Passage provided –
╭──
Moreover, given that FATCA has attracted the mainstream media’s attention — which could increase the appetite for public interest advocacy and charter litigation — the Department of Finance is likely aware that any legislation implementing a FATCA IGA could be the subject of a constitutional challenge, Banks said.
If Canada did sign an IGA under the terms of the model IGA, it’s possible the implementing legislation could be tied up for years in the Canadian courts, Banks said. “This is going to be important to a significant number of people who are resident in Canada, and one could easily imagine that there would be Charter litigation,” he said. “And that could take years to unfold.”
An interesting issue, Banks said, is whether a constitutional challenge would be brought by an individual or by a group via public interest litigation. “Whether a court would give the group standing to do that is a big question,” he said. “You can imagine that U.S. citizens living in Canada who might be the subject of this litigation may be reluctant to bring a claim in their own name. So we’d have to wait and see whether a court would grant a public interest group standing to bring the claim instead.”
If a legal challenge were brought, Banks said, another interesting issue would be whether the individual or group that brings the claim seeks a stay of the application of the IGA implementing legislation until the case is fully heard. “That would be very much an uphill battle, but they could seek a stay,” he said.Battle of Wills
Since the U.S. and Canadian governments’ November 2012 announcements that they are negotiating an IGA, neither side has made a public statement on the status of those negotiations. Asked whether the Canadian government is reviewing the IGA framework for possible constitutional violations, a Canadian Department of Finance official told Tax Analysts on May 24 that the department continues to work with its U.S. counterpart to develop an approach that both countries will find agreeable, and hopes to conclude an agreement soon.
The official said the department does not comment on the substance of ongoing negotiations.
What if Canadian officials follow Hogg’s advice and demand that the due diligence procedures be narrowed to focus only on U.S. residents, rather than U.S. citizens? In short, a battle of wills. Treasury officials have repeatedly said that the model IGAs are just that — a model — and that the U.S. will not negotiate customized IGAs to address a jurisdiction’s particular concerns.
╰──
The request – Pick up the passage on Canada's FATCA negotiations after its final sentence and keep writing it.

(Collected data)
╭──
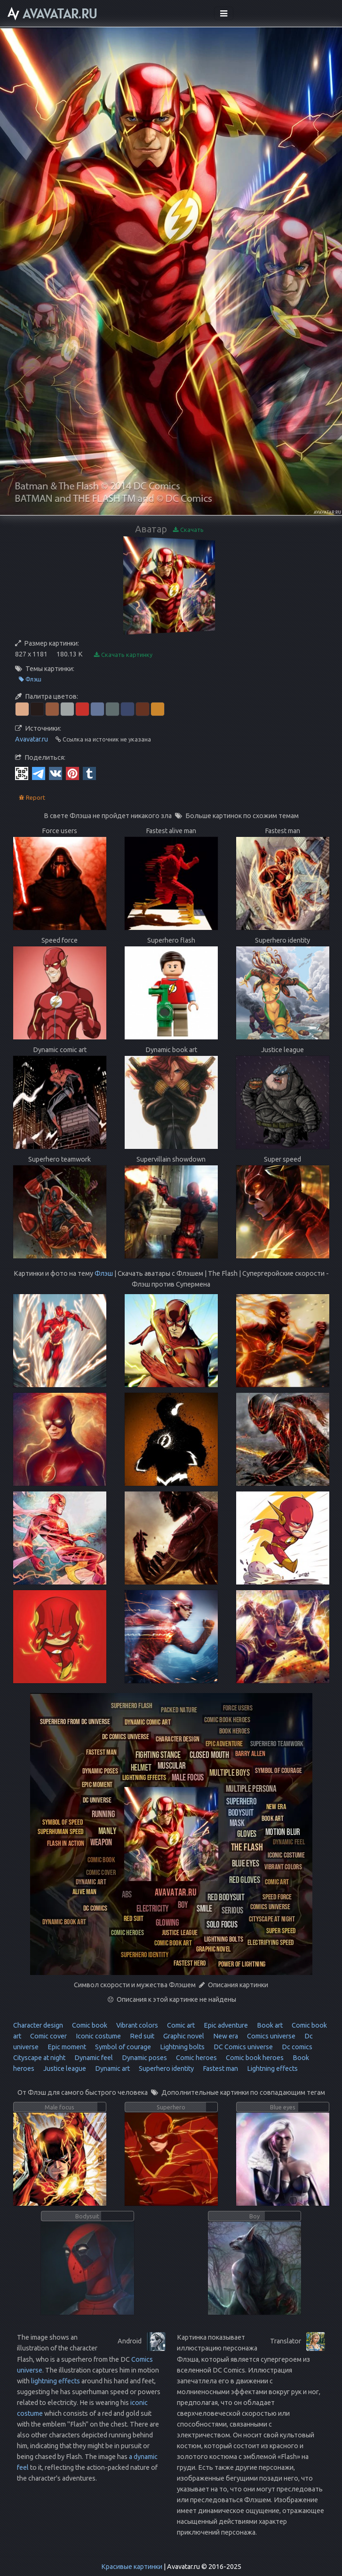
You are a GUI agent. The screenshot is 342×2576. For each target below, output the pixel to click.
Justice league (64, 2068)
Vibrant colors (136, 2025)
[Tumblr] (89, 773)
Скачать (188, 529)
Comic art (180, 2025)
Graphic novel (183, 2036)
╰──
Exercise output –
“The really hard case would be if Canada were to conclude that it constitutionally cannot give this information, in which case the U.S. would be faced with a very hard choice as to whether or not it agrees to a significant departure from the due diligence procedures, or it simply says, ‘We just cannot have an IGA with Canada,'” said John L. Harrington, a former Treasury international tax counsel now with Dentons. He stressed that he has no personal knowledge of the Canada-U.S. IGA negotiations and is only speculating.
“Only Treasury can make that call, but my view is that Treasury would have to be extremely reluctant to depart from the due diligence requirements,” Harrington said. “They’ve made it clear they want the IGA due diligence provisions to generally follow the regulations, so just as a matter of policy I don’t think they’d want to depart too much from the regulatory framework.”
Moreover, accepting a demand from one jurisdiction to depart from the IGA would create an unwelcome precedent, Harrington said. He added that permitting Canada to modify the due diligence requirements could prompt countries that have a loose definition of residence to demand a similar concession to protect account holders in those countries’ financial institutions.
“If the jurisdiction is low- or no-tax, then there’s no cost to the account holder being considered a resident,” Harrington said. “This wouldn’t describe Canada, but I would be worried about the precedent if I were Treasury.”
Harrington said he doesn’t see how the due diligence provisions are fundamentally different from other limitations, such as domestic tax interest or bank secrecy, that countries have had to abandon to be considered engaged in a full exchange of information.
“I don’t mean to be dismissive at all of Canadian concerns,” he said. “But a lot of countries have had to give up on traditional and deeply-held positions in recent years to be considered fully compliant on exchange of information, and it has been a painful and disruptive process for many of them. I do think this is U.S.-specific, however, since most countries would not seek to tax such nonresidents with so limited links to the ‘home’ country.”
“So, I think the real question is how much latitude Canada has on this issue,” Harrington said.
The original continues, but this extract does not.